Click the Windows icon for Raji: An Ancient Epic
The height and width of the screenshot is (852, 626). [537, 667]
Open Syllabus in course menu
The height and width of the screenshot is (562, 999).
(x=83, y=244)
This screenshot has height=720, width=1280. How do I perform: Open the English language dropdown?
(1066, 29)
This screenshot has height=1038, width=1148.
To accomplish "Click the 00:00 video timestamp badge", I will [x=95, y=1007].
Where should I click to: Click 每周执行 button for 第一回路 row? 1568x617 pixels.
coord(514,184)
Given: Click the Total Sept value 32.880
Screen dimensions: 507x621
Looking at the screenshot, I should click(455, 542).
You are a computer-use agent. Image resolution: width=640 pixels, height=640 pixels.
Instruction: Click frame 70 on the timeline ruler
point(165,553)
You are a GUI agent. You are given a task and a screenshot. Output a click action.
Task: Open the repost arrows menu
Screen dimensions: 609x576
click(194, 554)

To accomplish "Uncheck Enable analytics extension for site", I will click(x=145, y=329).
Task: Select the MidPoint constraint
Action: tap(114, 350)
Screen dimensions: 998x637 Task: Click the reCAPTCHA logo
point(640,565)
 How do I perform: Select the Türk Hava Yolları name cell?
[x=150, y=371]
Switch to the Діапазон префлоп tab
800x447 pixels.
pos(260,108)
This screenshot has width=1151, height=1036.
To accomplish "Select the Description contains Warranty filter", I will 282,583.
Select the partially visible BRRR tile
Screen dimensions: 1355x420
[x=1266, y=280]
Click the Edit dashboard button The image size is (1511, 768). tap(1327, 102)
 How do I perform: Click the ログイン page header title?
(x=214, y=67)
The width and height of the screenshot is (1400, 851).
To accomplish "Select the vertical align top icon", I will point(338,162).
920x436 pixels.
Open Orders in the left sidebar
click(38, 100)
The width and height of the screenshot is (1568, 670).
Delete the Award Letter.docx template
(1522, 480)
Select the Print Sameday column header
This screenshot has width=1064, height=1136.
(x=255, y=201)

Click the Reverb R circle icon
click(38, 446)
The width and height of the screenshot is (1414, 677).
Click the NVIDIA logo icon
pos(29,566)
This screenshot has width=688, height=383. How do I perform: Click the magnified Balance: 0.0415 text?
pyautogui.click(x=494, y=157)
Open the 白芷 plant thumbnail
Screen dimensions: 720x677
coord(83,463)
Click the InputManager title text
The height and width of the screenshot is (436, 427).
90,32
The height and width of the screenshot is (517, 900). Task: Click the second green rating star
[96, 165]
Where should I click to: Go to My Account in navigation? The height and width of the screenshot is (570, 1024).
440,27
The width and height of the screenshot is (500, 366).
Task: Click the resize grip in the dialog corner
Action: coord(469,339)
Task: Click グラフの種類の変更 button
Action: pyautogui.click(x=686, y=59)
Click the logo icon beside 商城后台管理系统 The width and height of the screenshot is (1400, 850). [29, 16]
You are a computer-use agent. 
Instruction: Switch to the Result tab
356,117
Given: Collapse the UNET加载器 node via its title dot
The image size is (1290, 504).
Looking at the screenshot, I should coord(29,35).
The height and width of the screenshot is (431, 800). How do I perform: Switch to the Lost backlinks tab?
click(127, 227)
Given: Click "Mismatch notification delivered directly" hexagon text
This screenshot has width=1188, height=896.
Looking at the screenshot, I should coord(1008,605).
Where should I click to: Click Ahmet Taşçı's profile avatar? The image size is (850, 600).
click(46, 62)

++++++++

Activity:
Would you output the entire listing exactly as written?

Response to the exercise:
Click the Windows icon for Raji: An Ancient Epic
The height and width of the screenshot is (852, 626). [537, 667]
Open Syllabus in course menu
The height and width of the screenshot is (562, 999).
(x=83, y=244)
This screenshot has height=720, width=1280. How do I perform: Open the English language dropdown?
(1066, 29)
This screenshot has height=1038, width=1148.
To accomplish "Click the 00:00 video timestamp badge", I will [x=95, y=1007].
Where should I click to: Click 每周执行 button for 第一回路 row? 1568x617 pixels.
coord(514,184)
Given: Click the Total Sept value 32.880
Screen dimensions: 507x621
Looking at the screenshot, I should click(455, 542).
You are a computer-use agent. Image resolution: width=640 pixels, height=640 pixels.
Instruction: Click frame 70 on the timeline ruler
point(165,553)
You are a GUI agent. You are given a task and a screenshot. Output a click action.
Task: Open the repost arrows menu
Screen dimensions: 609x576
click(194, 554)

To accomplish "Uncheck Enable analytics extension for site", I will click(x=145, y=329).
Task: Select the MidPoint constraint
Action: tap(114, 350)
Screen dimensions: 998x637 Task: Click the reCAPTCHA logo
point(640,565)
 How do I perform: Select the Türk Hava Yolları name cell?
[x=150, y=371]
Switch to the Діапазон префлоп tab
800x447 pixels.
pos(260,108)
This screenshot has width=1151, height=1036.
To accomplish "Select the Description contains Warranty filter", I will 282,583.
Select the partially visible BRRR tile
Screen dimensions: 1355x420
[x=1266, y=280]
Click the Edit dashboard button The image size is (1511, 768). tap(1327, 102)
 How do I perform: Click the ログイン page header title?
(x=214, y=67)
The width and height of the screenshot is (1400, 851).
To accomplish "Select the vertical align top icon", I will point(338,162).
920x436 pixels.
Open Orders in the left sidebar
click(38, 100)
The width and height of the screenshot is (1568, 670).
Delete the Award Letter.docx template
(1522, 480)
Select the Print Sameday column header
This screenshot has width=1064, height=1136.
(x=255, y=201)

Click the Reverb R circle icon
click(38, 446)
The width and height of the screenshot is (1414, 677).
Click the NVIDIA logo icon
pos(29,566)
This screenshot has width=688, height=383. How do I perform: Click the magnified Balance: 0.0415 text?
pyautogui.click(x=494, y=157)
Open the 白芷 plant thumbnail
Screen dimensions: 720x677
coord(83,463)
Click the InputManager title text
The height and width of the screenshot is (436, 427).
90,32
The height and width of the screenshot is (517, 900). Task: Click the second green rating star
[96, 165]
Where should I click to: Go to My Account in navigation? The height and width of the screenshot is (570, 1024).
440,27
The width and height of the screenshot is (500, 366).
Task: Click the resize grip in the dialog corner
Action: coord(469,339)
Task: Click グラフの種類の変更 button
Action: pyautogui.click(x=686, y=59)
Click the logo icon beside 商城后台管理系统 The width and height of the screenshot is (1400, 850). [29, 16]
You are a computer-use agent. 
Instruction: Switch to the Result tab
356,117
Given: Collapse the UNET加载器 node via its title dot
The image size is (1290, 504).
Looking at the screenshot, I should coord(29,35).
The height and width of the screenshot is (431, 800). How do I perform: Switch to the Lost backlinks tab?
click(127, 227)
Given: Click "Mismatch notification delivered directly" hexagon text
This screenshot has width=1188, height=896.
Looking at the screenshot, I should coord(1008,605).
Where should I click to: Click Ahmet Taşçı's profile avatar? The image size is (850, 600).
click(46, 62)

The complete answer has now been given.